I've been in France for exactly one month. That seems almost unbelievable. Where has the time gone? I don't notice my French getting better on a daily basis, the way you don't notice that you've lost weight or that your hair is growing, but I'm sure it is. Every so often, some small form of improvement will catch my attention - for example, a stranger asked me for directions yesterday, and I was able to give them to him. Although I did have to qualify with, "now, I think these are right, but I don't drive", because I'm terrible with directions in general, regardless of language. And I really don't drive. I could have told him how to get there on the bus...
This one-month milestone coincides nicely with my first day of Toussaint break. Although I am living in France, which is an awesome adventure, I still like vacations! As Elizabeth Gilbert says in Eat, Pray, Love (yes, I'll be quoting her a lot this year), "Traveling-to-a-place energy and living-in-a-place energy are two fundamentally different energies". And I'm so ready for a little travel!
I'll be spending a few days in Tours with Gwenaëlle, then heading over to her family's house in Niort. I'm super excited!
As proof positive that living in France hasn't made me any more graceful, even when I try, I will relate the story of my train ticket incident. I bought my train ticket online, then went to pick it up a few days ago so I didn't have to deal with a long queue (made even longer by the strikes, I'm sure) when I'd already be pressed for time. As I was getting everything ready to go last night, I glanced at my ticket for "Friday, October 29th." ...........October 29th???? NO!!! I had bought a ticket for the wrong day! And I wasn't just a day or two off, but a whole week! Frantic, I rushed to the train station (luckily I discovered it before the buses stopped running), waited in a long queue (just exactly what I had been trying to avoid), stepped up to the counter and gave the lady a sheepish smile. "Hello," I said, "I've done something stupid and bought a ticket for the wrong day." To her credit, she didn't give me a hard time. I must not have been the first American she'd dealt with. But she let me exchange it, and we're set to go in less than 12 hours! I just have to get through a few classes with kids who are just as excited about the break as I am...

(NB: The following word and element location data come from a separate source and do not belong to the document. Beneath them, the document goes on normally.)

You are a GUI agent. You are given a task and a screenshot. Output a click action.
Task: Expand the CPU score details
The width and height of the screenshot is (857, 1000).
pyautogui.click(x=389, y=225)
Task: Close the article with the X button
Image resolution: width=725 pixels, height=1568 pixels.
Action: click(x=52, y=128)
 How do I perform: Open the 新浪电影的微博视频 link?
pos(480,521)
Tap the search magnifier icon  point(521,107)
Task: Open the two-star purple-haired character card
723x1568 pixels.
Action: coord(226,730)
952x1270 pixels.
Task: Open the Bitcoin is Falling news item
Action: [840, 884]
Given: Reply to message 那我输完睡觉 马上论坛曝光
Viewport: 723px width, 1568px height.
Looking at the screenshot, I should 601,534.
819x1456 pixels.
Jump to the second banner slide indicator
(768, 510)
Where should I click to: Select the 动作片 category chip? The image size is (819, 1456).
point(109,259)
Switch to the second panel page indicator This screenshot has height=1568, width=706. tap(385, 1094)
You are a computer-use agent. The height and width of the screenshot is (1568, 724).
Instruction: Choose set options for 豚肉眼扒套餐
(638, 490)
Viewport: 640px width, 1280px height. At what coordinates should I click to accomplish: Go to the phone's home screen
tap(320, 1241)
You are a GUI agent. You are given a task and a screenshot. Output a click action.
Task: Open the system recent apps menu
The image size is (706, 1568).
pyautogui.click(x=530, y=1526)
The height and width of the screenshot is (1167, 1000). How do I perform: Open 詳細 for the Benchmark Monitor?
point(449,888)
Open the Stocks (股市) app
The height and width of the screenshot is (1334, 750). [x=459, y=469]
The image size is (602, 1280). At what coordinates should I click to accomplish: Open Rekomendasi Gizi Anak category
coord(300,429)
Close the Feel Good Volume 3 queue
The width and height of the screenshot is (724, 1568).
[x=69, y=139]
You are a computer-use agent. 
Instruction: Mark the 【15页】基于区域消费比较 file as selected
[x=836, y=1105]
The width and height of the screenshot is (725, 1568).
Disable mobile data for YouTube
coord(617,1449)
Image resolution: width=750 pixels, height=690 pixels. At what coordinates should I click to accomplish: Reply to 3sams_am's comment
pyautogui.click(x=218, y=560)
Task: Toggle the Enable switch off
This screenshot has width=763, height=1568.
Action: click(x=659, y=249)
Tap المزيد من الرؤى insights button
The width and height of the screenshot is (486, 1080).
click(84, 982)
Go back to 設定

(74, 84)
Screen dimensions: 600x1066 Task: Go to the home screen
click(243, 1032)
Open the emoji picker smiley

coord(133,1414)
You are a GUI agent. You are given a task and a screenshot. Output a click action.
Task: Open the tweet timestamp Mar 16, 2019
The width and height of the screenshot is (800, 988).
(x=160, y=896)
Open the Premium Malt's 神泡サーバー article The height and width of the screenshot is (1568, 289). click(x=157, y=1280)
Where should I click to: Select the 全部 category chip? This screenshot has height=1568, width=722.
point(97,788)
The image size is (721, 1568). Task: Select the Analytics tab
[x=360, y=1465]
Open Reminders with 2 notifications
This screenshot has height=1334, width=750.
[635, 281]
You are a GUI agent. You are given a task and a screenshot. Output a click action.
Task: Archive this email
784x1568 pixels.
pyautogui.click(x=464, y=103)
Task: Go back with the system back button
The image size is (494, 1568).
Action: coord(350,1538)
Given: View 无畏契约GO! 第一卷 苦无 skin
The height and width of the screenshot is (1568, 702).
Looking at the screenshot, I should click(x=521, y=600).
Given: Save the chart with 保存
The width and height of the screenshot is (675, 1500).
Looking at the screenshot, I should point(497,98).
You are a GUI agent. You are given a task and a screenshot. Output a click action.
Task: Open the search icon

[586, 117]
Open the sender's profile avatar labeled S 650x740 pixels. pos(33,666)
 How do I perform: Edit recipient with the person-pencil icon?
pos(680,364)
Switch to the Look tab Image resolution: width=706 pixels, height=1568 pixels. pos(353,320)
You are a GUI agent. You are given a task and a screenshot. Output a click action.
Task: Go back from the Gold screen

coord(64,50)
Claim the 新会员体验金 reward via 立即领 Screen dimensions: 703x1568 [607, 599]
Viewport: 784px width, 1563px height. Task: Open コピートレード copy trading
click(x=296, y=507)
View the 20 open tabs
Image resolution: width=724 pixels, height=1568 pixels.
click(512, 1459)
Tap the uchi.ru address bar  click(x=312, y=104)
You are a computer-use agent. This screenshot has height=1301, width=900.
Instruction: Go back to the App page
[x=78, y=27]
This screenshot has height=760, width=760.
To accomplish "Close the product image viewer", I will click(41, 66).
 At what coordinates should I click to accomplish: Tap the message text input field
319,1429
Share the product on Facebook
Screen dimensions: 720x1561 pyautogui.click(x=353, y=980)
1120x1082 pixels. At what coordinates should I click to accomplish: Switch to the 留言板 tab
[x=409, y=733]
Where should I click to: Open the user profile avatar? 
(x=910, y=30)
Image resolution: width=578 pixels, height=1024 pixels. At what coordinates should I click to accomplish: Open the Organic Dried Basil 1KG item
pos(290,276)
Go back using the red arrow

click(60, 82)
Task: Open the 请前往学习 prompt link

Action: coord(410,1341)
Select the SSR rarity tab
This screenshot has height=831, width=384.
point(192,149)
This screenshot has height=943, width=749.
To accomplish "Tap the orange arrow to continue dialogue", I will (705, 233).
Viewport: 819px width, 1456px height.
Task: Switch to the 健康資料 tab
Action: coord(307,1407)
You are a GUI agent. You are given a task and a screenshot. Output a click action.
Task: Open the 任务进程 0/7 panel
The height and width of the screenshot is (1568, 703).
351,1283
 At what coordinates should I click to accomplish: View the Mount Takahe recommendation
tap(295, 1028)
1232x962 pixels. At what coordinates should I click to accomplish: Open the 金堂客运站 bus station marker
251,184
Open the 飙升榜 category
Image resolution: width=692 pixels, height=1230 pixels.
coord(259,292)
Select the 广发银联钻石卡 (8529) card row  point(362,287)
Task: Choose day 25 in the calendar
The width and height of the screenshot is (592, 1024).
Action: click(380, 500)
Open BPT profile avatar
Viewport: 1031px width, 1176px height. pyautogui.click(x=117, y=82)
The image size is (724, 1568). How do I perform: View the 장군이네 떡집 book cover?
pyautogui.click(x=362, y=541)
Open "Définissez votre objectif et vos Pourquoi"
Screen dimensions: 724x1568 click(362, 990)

Actually yesterday, my lessons went quite well. Kids that normally would have taken an entire lesson to learn a vocabulary set learned words like "witch" and "jack-o-lantern" in about 5 minutes, either because they were actually interested or because they knew we were going to play Bingo. I had handed out pennies to use as markers, and I let them each keep one. The teacher turned it into a culture lesson, with hilarious results. "See, kids, this is Lincoln. He was the first president. He founded America." Me: "uh, actually, no, he was later, in the 1800's. He...he....(at this point my french failed me as I forgot the word for slaves, so I continued in English)...he freed the slaves." Blank look from the teacher. Apparently neither of us knew the word for "slave" in the other language, and I don't know how to mime that. I switched back to French and gave it another go. "He...gave freedom to everybody." The teacher seemed to get what I was saying, and continued the lesson. He ended with "on the back is the White House!" I knew we had new pennies, so I didn't say anything at the time and took a glance at the penny later. Nope, it's still the Lincoln Memorial. It's OK, I can always cover that later during a culture lesson. Hey, at least he was close. I mean, I have no idea what half the stuff on the Euros is...
EDIT: I remembered while explaining the penny to a class today: the word for slave is esclave.